> Exercises to complete
A. In the article on the 2023 economic bounce, what unexpectedly took pressure off global energy markets?
B. Continue the article on the 2023 economic bounce from where it stops.

> Selected passage

Is The 2023 Bounce Here to Stay?
Economic conditions started to soften last year as interest rates and inflation rose., However, in Q1 of 2023, the economy showed some impressive resilience, especially in employment levels and consumption. Many now wonder whether this resilience is durable, or whether the pain of higher interest rates, inflation and an aging period of expansion will finally take the steam out of economic activity and the financial markets.
Monty Cerf explains that investors are reportedly buoyed by the early indications of some reduction in inflation and the fuel added to the global economy by China’s rapid post-COVID reopening Also, a warm winter unexpectedly took pressure off of global energy markets, especially in Europe, supply-constrained with the severing of energy relationships with Russia. Global stock markets rebounded sharply in the first quarter, after suffering the worst year since the great recession of 2008.
But is this rally sustainable?

> Excerpted data
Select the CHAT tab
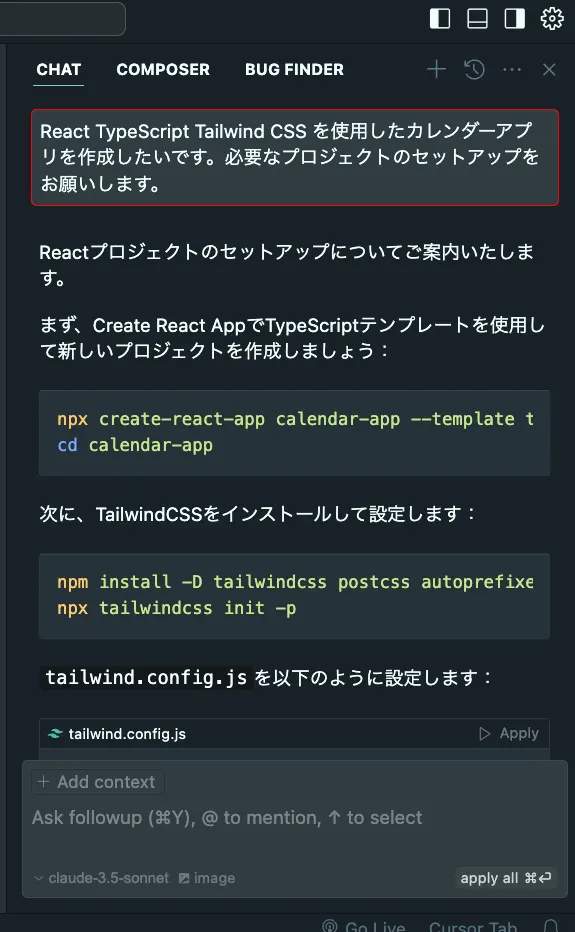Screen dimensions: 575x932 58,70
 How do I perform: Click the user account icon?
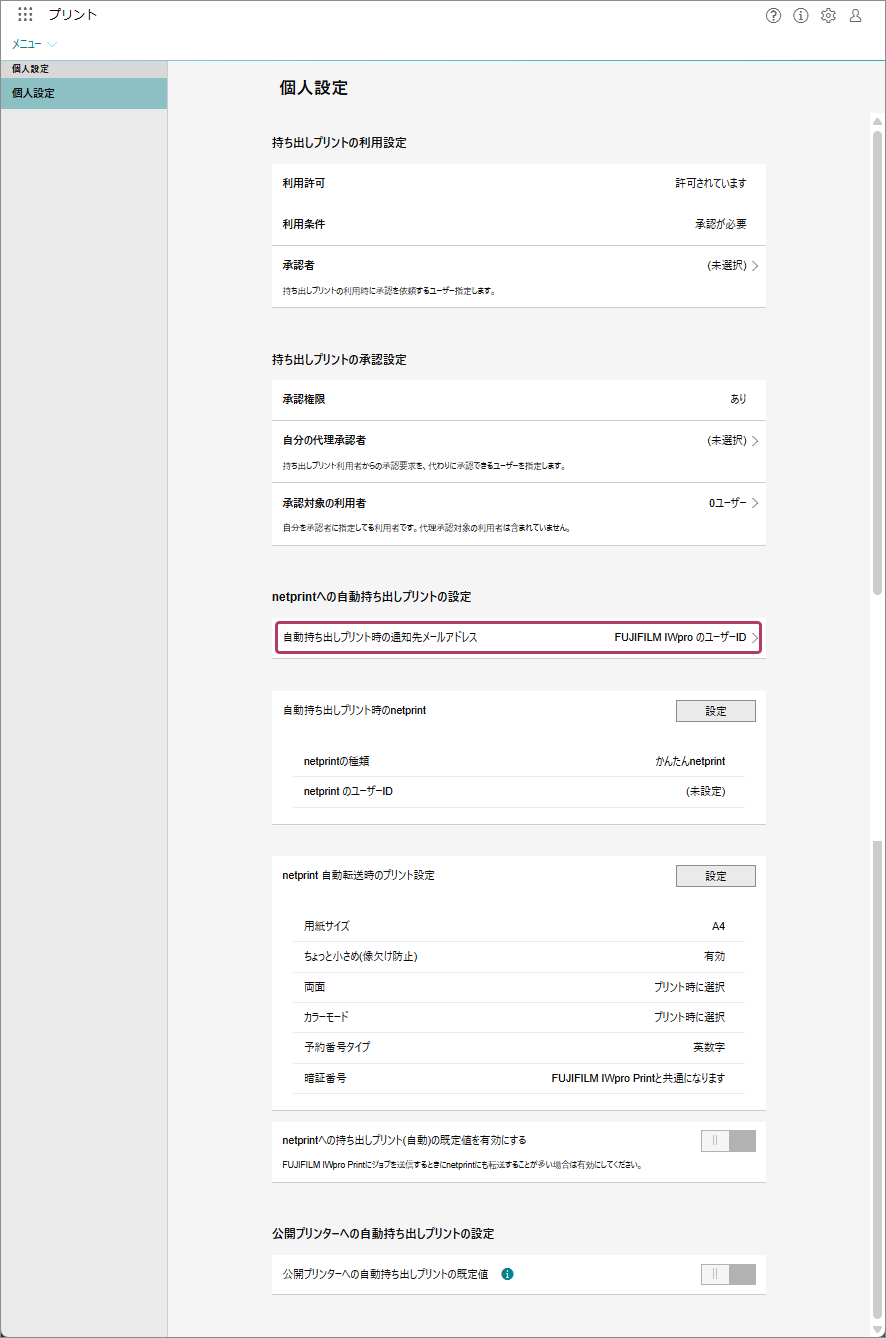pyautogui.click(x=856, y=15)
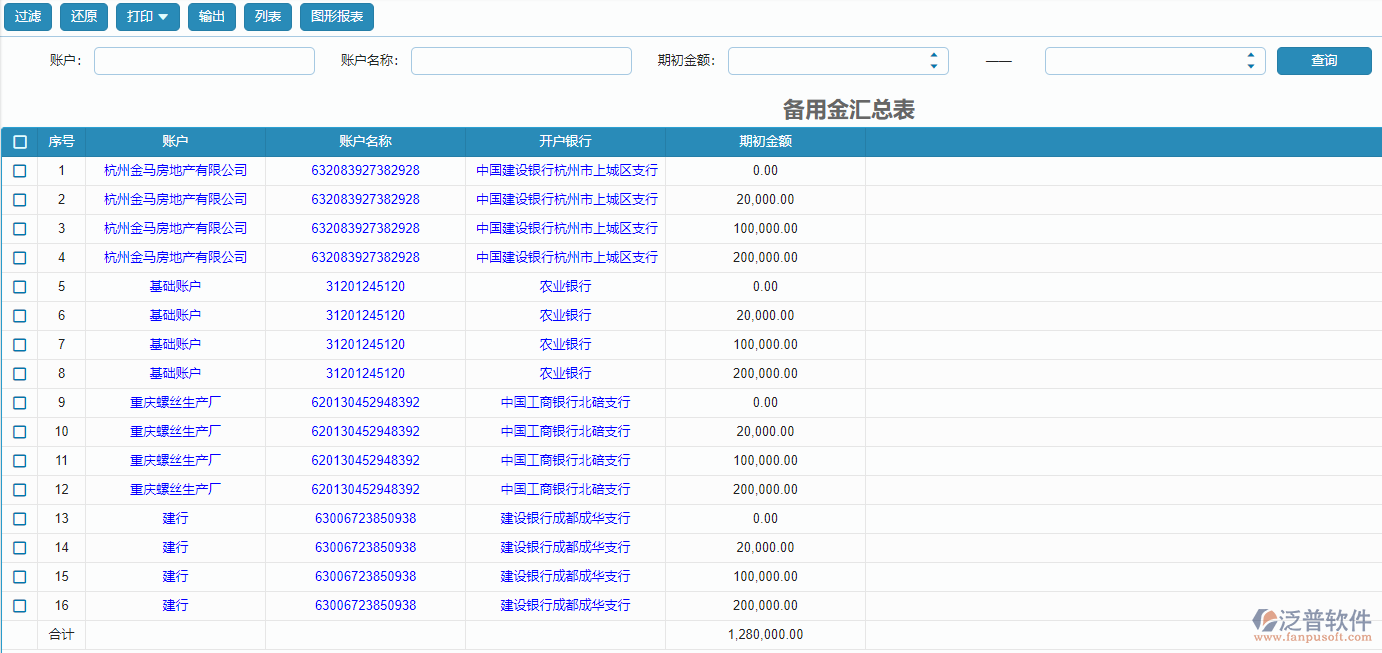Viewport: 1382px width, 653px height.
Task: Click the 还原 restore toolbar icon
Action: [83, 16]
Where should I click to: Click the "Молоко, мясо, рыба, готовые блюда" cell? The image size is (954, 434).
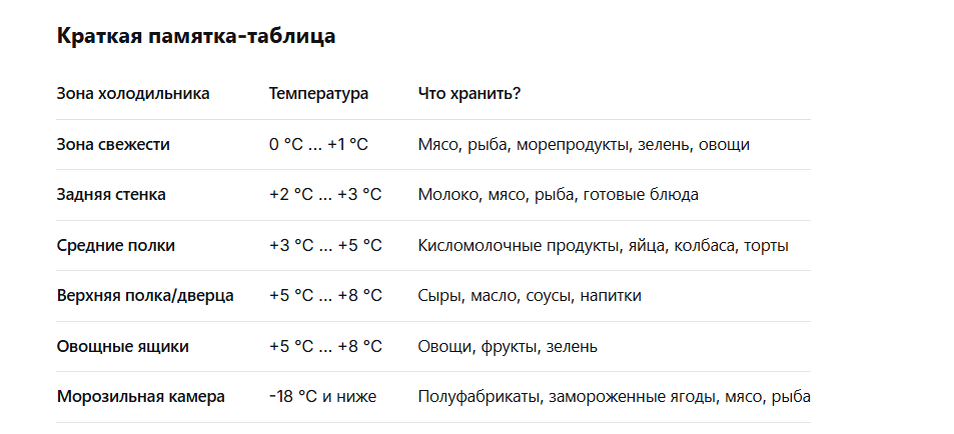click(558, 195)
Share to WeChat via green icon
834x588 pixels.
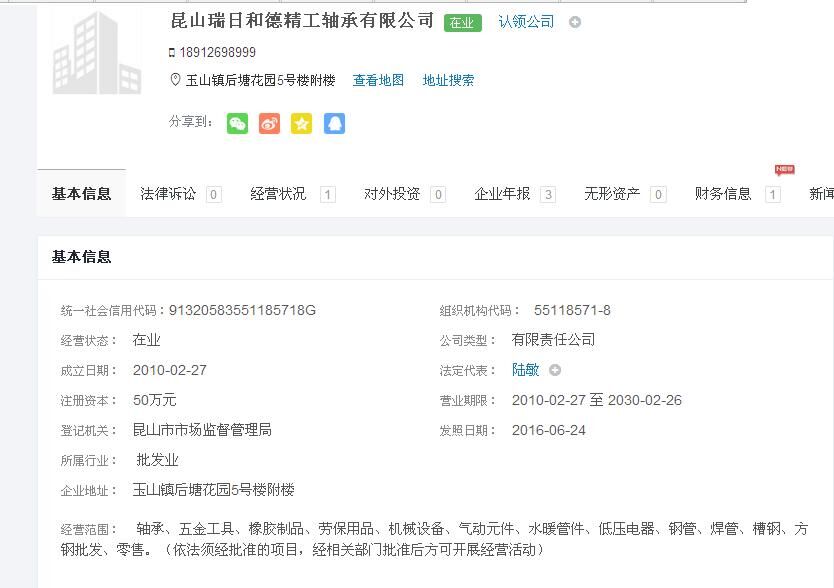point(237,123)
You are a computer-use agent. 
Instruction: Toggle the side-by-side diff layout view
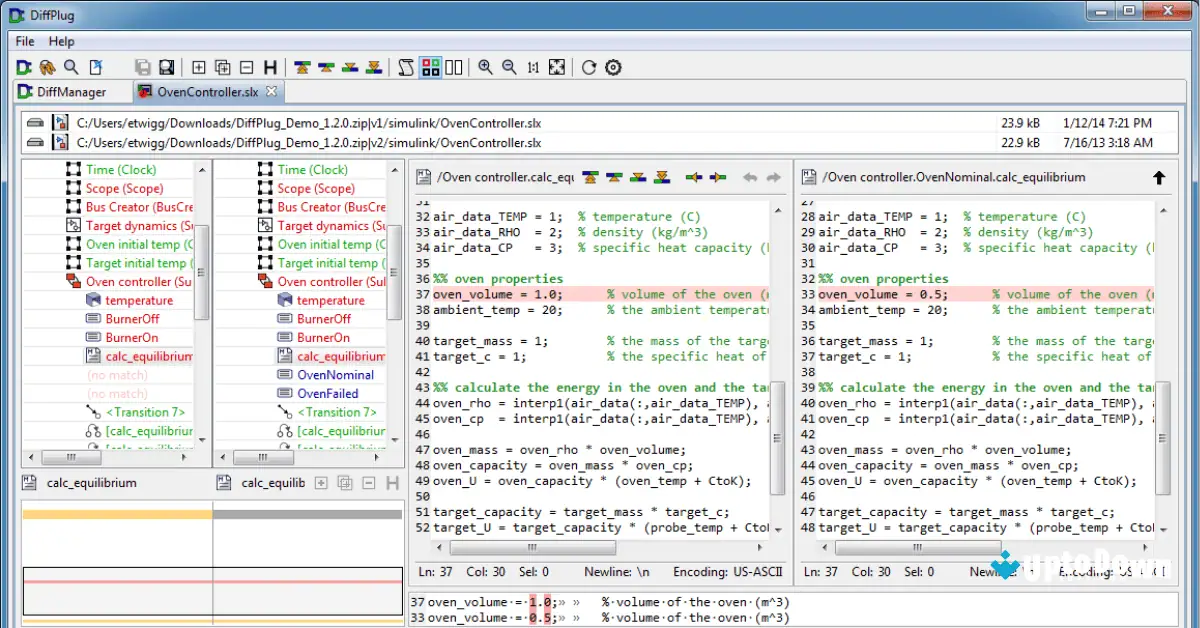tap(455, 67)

> Answer list
A. A warm winter.

B.
Inflation Challenges May Remain Throughout the Year
Inflation is now showing signs of definite slowing, now under 5% in the US on an annualized basis. The good news is that fears of double-digit inflation have faded. The bad news: inflation is slowing more slowly than one might have hoped given the policy driven rise in interest rates and the marginal reduction of credit being offered by a somewhat strained banking system (see recent bank failures: Silicon Valley, First Republic, Credit Suisse). With the most recent .25% rise, there is now reasonable talk that the Federal Reserve may hold back on further rate hikes, letting some time pass, to see if measures taken to date will continue to have the intended dampening effect on inflation and the economy generally.
Resilient Employment Conditions Have Surprised Us, But it’s Unclear How Long It Will Last.
In the face of mounting inflation and interest rate pressure, the labor markets have been stunningly resilient. Many hundreds of thousands of non-farm jobs have been added to the labor pool every month all year. Unemployment rates are at a near all time low, notwithstanding the five-digit layoff programs at some of the large tech companies that we see in the headlines (Facebook, Google, etc.). Smaller businesses are still hiring aggressively. And labor costs are, very roughly increasing to match inflation. Labor force participation, which had dipped sharply, is also slowly recovering.
The real question now is whether this can last, or will the cumulative weight of inflation and interest rates eventually hit the labor markets with an uncertain time lag that is very hard to predict.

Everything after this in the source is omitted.